By Clemens Bleile
I had a discussion with a customer recently about the risk of running into an issue with ransomware encrypting data of Oracle databases. Just to quickly recap on what ransomware is:
Wikipedia: Ransomware is a type of malware from cryptovirology that threatens to publish the victim’s personal data or perpetually block access to it unless a ransom is paid. While some simple ransomware may lock the system without damaging any files, more advanced malware uses a technique called cryptoviral extortion. It encrypts the victim’s files, making them inaccessible, and demands a ransom payment to decrypt them.
In the last years ransomware has become more perfidious by
– searching for backups to encrypt them as well, because restoring non-infected backups were the only resolution in the past to ransomware encrypted data if you do not want to pay the ransom
– stealing sensitive data and then blackmail the victim to publish the stolen data if no ransom is paid
So how can you protect your database proactively to prevent becoming a victim of a ransomware attack?
The following list is not complete, but should give an idea on what an Oracle DBA may proactively do:
1. Protecting the data from becoming encrypted
It is very unlikely that a ransomware uses Oracle functionality to connect to a database.
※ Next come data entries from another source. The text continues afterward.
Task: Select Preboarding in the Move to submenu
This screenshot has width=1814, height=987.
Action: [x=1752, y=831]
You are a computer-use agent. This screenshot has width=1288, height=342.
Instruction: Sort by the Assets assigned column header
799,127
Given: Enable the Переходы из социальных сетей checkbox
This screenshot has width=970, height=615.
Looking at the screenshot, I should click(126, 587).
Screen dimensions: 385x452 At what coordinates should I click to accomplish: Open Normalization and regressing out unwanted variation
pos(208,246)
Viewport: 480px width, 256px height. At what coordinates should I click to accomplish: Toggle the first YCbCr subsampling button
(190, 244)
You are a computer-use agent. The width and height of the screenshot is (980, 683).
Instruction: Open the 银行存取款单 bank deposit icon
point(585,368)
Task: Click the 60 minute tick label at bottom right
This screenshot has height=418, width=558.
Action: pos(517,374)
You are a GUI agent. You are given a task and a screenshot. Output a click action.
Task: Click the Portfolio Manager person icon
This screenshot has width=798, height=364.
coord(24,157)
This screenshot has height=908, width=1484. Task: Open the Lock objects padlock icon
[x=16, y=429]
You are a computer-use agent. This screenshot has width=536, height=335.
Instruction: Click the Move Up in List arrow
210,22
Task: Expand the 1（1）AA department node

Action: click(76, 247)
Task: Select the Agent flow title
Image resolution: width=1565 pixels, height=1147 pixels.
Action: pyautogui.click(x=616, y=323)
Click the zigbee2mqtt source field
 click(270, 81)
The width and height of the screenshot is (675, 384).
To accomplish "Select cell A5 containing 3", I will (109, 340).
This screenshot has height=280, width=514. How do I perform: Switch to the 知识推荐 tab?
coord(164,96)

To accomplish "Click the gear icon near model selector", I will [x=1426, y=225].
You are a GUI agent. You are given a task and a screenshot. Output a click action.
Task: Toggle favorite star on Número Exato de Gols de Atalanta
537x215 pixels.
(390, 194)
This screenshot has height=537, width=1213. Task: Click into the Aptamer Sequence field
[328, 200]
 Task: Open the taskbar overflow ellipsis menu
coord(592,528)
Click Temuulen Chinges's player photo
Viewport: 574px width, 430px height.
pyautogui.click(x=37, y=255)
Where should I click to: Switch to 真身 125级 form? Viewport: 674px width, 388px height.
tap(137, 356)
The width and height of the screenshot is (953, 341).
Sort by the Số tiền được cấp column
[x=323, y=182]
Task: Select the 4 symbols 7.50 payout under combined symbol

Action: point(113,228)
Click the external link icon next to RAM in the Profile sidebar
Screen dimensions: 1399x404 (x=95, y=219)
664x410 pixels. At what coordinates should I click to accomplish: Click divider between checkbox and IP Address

In almost all cases the ransomware tries to find data on filesystems or on block devices to encrypt it through normal reads and writes.
My customer actually uses Automatic Storage Management (ASM) and I proposed to use the ASM Filter Driver as a first protection against ransomware, because access to ASM-disks is only allowed using Oracle-Database-Calls then. You may e.g. check Blogs which show that even a dd or fdisk as root is not possible on the devices holding the data when the ASM Filter Driver is installed:
Here an example trying to delete a partition, which is an ASM-device with fdisk:
[[email protected] ~]# fdisk /dev/sdc ... Command (m for help): p Disk /dev/sdc: 2 GiB, 2147483648 bytes, 4194304 sectors Units: sectors of 1 * 512 = 512 bytes Sector size (logical/physical): 512 bytes / 512 bytes I/O size (minimum/optimal): 512 bytes / 512 bytes Disklabel type: dos Disk identifier: 0xb7b98795 Device Boot Start End Sectors Size Id Type /dev/sdc1 2048 4194303 4192256 2G 83 Linux Command (m for help): d Selected partition 1 Partition 1 has been deleted. Command (m for help): p Disk /dev/sdc: 2 GiB, 2147483648 bytes, 4194304 sectors Units: sectors of 1 * 512 = 512 bytes Sector size (logical/physical): 512 bytes / 512 bytes I/O size (minimum/optimal): 512 bytes / 512 bytes Disklabel type: dos Disk identifier: 0xb7b98795 Command (m for help): w The partition table has been altered. Failed to remove partition 1 from system: Device or resource busy The kernel still uses the old partitions. The new table will be used at the next reboot. /dev/sdc: close device failed: Input/output error [[email protected] ~]#
In /var/log/messages I can see this:
Mar 22 22:18:51 ol8-21-rac1 kernel: F 4299627.272/220322221851 fdisk oracleafd:18:1012:Write IO to ASM managed device:   Mar 22 22:18:51 ol8-21-rac1 kernel: Buffer I/O error on dev sdc, logical block 0, lost async page write
2. Protecting backups from becoming encrypted
Besides storing backups on different servers it’s a good idea to use backup-solutions which make the backup immutable (read only) after it has been written. So you should check that your database backups are immutable. A NFS-location is usually not a good backup medium for that (there are measures to help for NFS as well though. Check here).
3. Protecting data so that it cannot be stolen
Encrypting your data using e.g. Oracle Transparent Data Encrpytion is a good idea, because stealing that data is useless without the key.
Depending on your configuration several other methods to protect against ransomware attacks are available. Here a couple of links concerning the subject:
Summary: Ransomware may also affect database servers. A DBA should protect the databases he’s responsible for. Despites ASM Filter Drivers (AFD) issues (dependency on the Linux kernel, Bugs) the AFD could be a measure to protect your databases against ransomware attacks. Interestingely I haven’t seen any Blog or information yet about using AFD as a protection against ransomware.
REMARK: You may check the following MOS Note concerning the dependency of the AFD to the Kernel:
ACFS Support On OS Platforms (Certification Matrix). (Doc ID 1369107.1)
Even if the MOS-Note-title is about ACFS only, the AFD is covered as well.